The name "Halloween" itself has been under attack for a long time, and this year the results were hard to ignore. On the shelves at local craft stores you no longer see spooky signs reading "Happy Halloween" or even "Trick or Treat." Instead you find signs with generic slogans like "Happy Harvest," or even worse, "Autumn Blessings" or "Harvest Blessings," whatever that means. Halloween carnivals are now "Harvest Festivals" or "Fall Frolics" and becoming as bland as the names. They've even got kids trick-or-treating in the malls instead of the neighborhoods where they live. The new mascot of the season seems to be a cheery scarecrow whose head is decidedly not made from a pumpkin and who isn't hiding a human skeleton under his cast-off clothes.
Although they are the obvious suspects, this is not just an assault by Christians on a perceived pagan holiday. The real culprits seem to be soulless corporate funkillers whose marketing plan lacks any vision except a desire not to offend even the smallest group of potential customers. Their goal is to make everything as bland and as vague as possible so no one can ever possibly complain, or have any fun. And while this evisceration of the holiday may make it harmless and free from fun, it did manage to at least offend me.








Article comments
1 - Mark Edward Manning
Funny, isn't it? The PC brigade is taking its sledgehammer to the one "holiday" they should be promoting. After all, paganism and Wiccan are faiths that are not only acceptable in the liberal-Left world, but encouraged. Indeed, we should fight back!

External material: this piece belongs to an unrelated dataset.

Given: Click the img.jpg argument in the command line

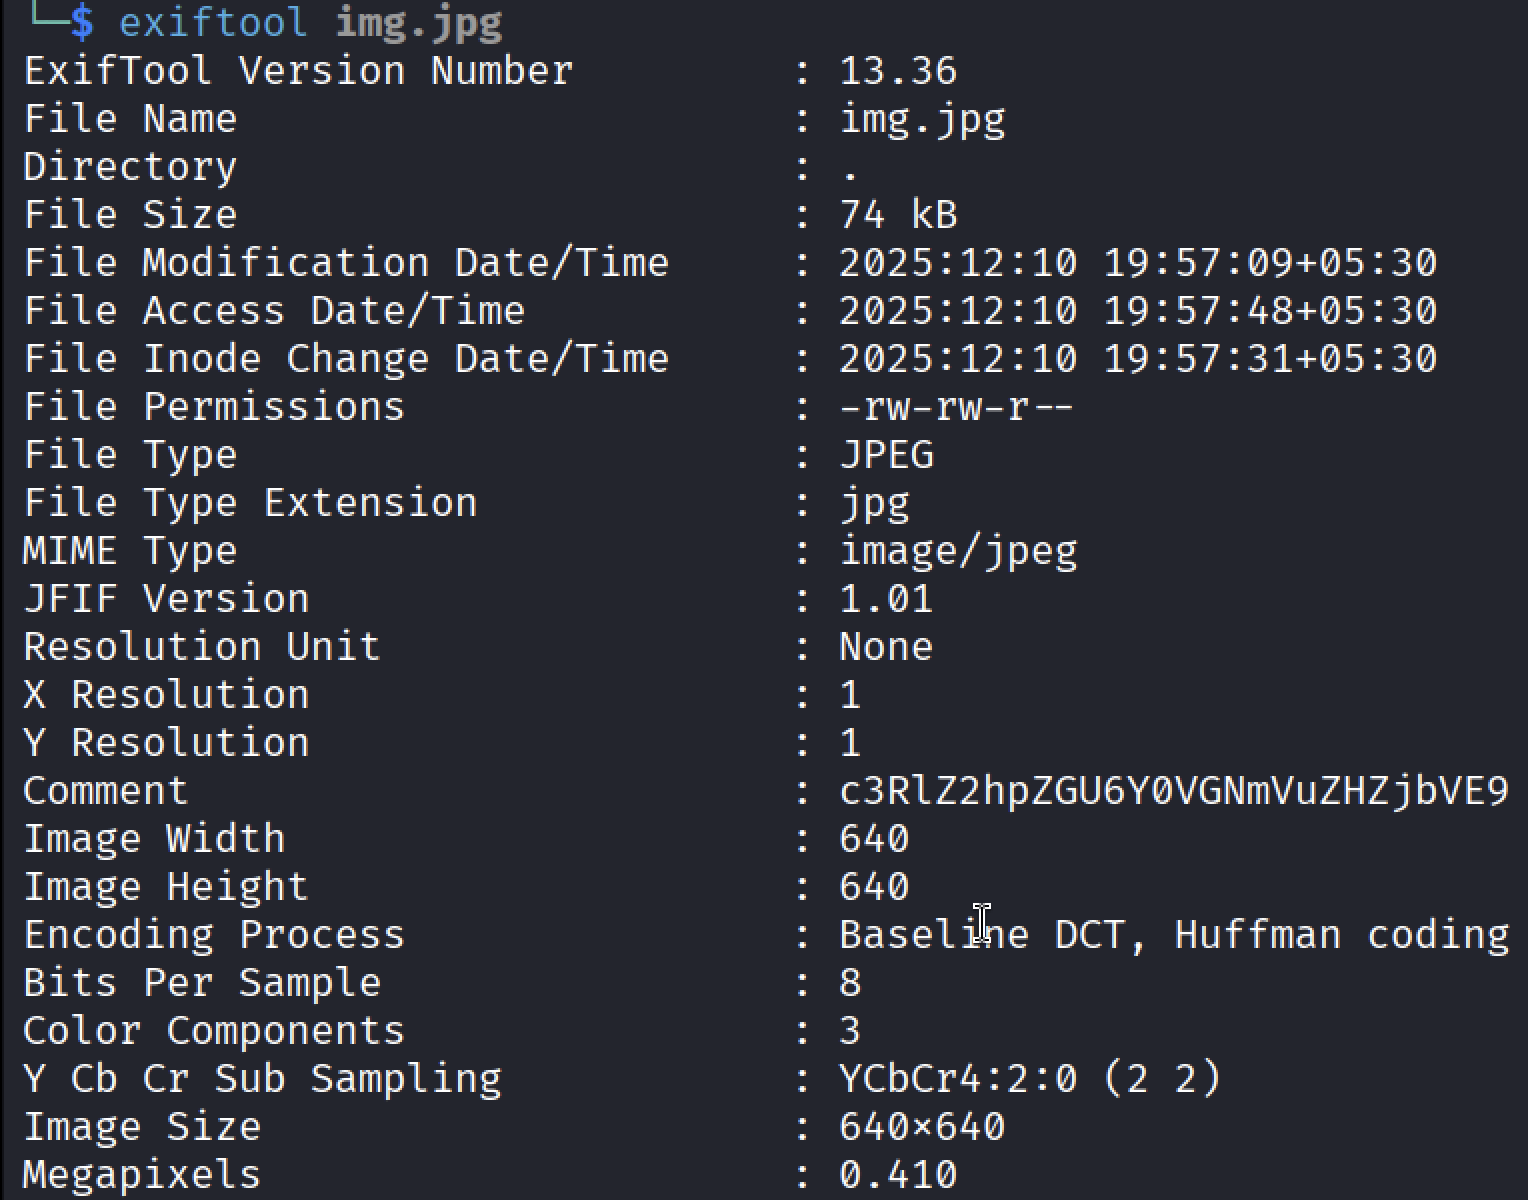Looking at the screenshot, I should pyautogui.click(x=419, y=23).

Hallowe'en was always my favourite event of the year, and still is. During the past decade I've spent in England, it's grown more popular each year. Some Brits complain about -- it's just a reflex with them, any "Americanization" has got to be bad news -- but I couldn't be happier.
2 - Jordan Richardson
They've even got kids trick-or-treating in the malls instead of the neighborhoods where they live.

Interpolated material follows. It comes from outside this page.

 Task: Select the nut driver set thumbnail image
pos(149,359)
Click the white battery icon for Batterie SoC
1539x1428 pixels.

Who are "they?" Also, kids do the same thing up here but they also hit up the local neighbourhoods afterwards. Trick-or-treating in the mall is a safer option for those with young kids, too, and has little if anything to do with some sort of "evisceration" of the holiday.
Other than that, you cite as evidence of this "evisceration" your local craft shops not saying "Happy Halloween" anymore. Really?
And now it's come full circle via Marks's comment: another political weapon taking away liberty (or something).
Halloween isn't being eviscerated in any way, shape or form. Television networks still show scary movies on that day and night, shopping centres are obviously getting into it, and craft stores still offer all manner of Halloween decor and opportunities to frighten.
Mark, just who (specifically) is the PC brigade?
3 - Mark
Dave, simply show your child the picture you use in your bio just before her bedtime. That should do the trick.
xxoo
4 - El Bicho
I like that Manning's ideology blinds him to the fact that most people pushing back against Halloween are the religious types. Take off the blinders or pull your head out, which ever is more appropriate in your case.
5 - Joanne Huspek
Halloween started out as a quasi-religious observance (All Saint's Eve) and morphed into something else. Over the last few decades it's been gentrified and watered down. But for political correctness? I don't think so. My city does the pre-trick or treat thing for the kids (in broad daylight and mostly for little kids), but we still get the marauding big kids bussed in from other cities. My beef is when a teenager with a beer in one hand and his booty bag in the other is sitting on my doorstep. I've told plenty of them that they are way past their Halloween expiration date.
6 - Mark
(Take care, Joanne. They'll be obligated to burn down your outhouse.)
7 - Deano
Actually Joanne, Halloween predates Christianity...It derives from the Celtic festival of Samhain, marking the end of harvest and the beginning of the "dark" season ("death" or winter), a night of balefires and feasting, the one night of the year the dead could cross into the world of the living. The ghosts would be provided offerings of food and drink, both to honor dead relatives and to placate restless and dangerous spirits that might loose evil upon the world. The Christian church did what it did with all pagen holidays (and religious locations) - they co-opted it.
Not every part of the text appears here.